• _Provided text_

Copper is not all one thing -- it's a series of strips, mostly single-pagers, over the course of which Kibuishi wrote and drew his way into this milieu and the two characters that live in it -- but it's a sweet and lovable collection, one of the few comics that can be compared to Calvin & Hobbes without being in any derivative of that strip.
Copper is that boy on the cover; he's a bit impetuous and always optimistic. His dog is Fred, and of course Fred is often Copper's opposite: fearful, worried, overwhelmed by his own thoughts. (Except for the ways in which he's just a dog, as when he chases his tail; Kibuishi isn't trying to make them iconic or archetypic here -- they're just characters, and they have different moods and reactions.) Their world starts out very mundane, with intrusions from Copper's imagination, but, before too long, Kibuishi has quietly untethered them from our world and placed them in a fantastical landscape, full of casually unexplained SF and fantasy details.

• _Dataset content_
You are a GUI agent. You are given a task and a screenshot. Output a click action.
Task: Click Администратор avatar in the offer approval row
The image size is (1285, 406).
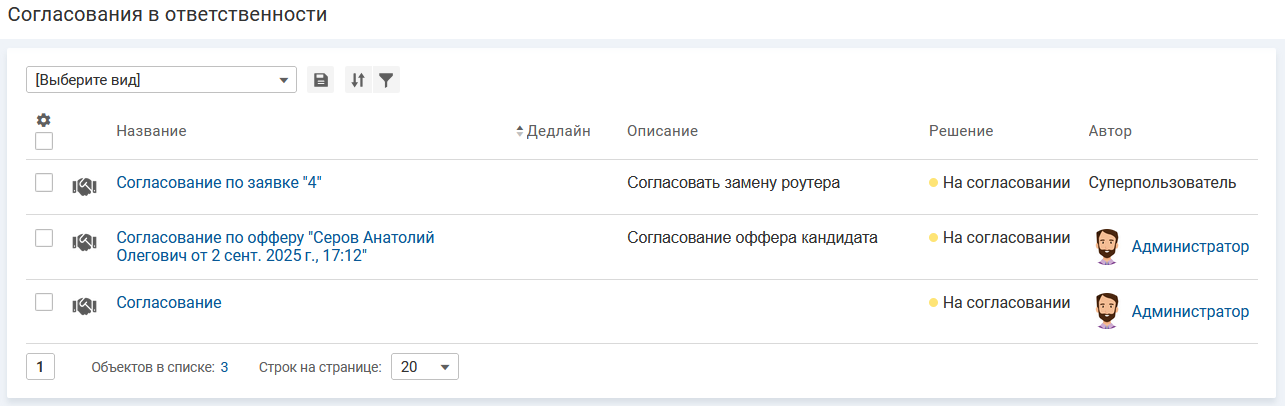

• _Given task 1_
According to the review of Copper, what is the name of Copper's dog?
• _Given task 2_
List the traits the review of Copper gives for Fred as Copper's opposite.
• _Given task 3_
Reproduce word for word the part of the review of Copper starting with "Copper is that" and going on through "and fantasy details.".
The data above is separate from the review of Copper.

• _Output 1_
Fred.

• _Output 2_
Fearful; worried; overwhelmed by his own thoughts.

• _Output 3_
Copper is that boy on the cover; he's a bit impetuous and always optimistic. His dog is Fred, and of course Fred is often Copper's opposite: fearful, worried, overwhelmed by his own thoughts. (Except for the ways in which he's just a dog, as when he chases his tail; Kibuishi isn't trying to make them iconic or archetypic here -- they're just characters, and they have different moods and reactions.) Their world starts out very mundane, with intrusions from Copper's imagination, but, before too long, Kibuishi has quietly untethered them from our world and placed them in a fantastical landscape, full of casually unexplained SF and fantasy details.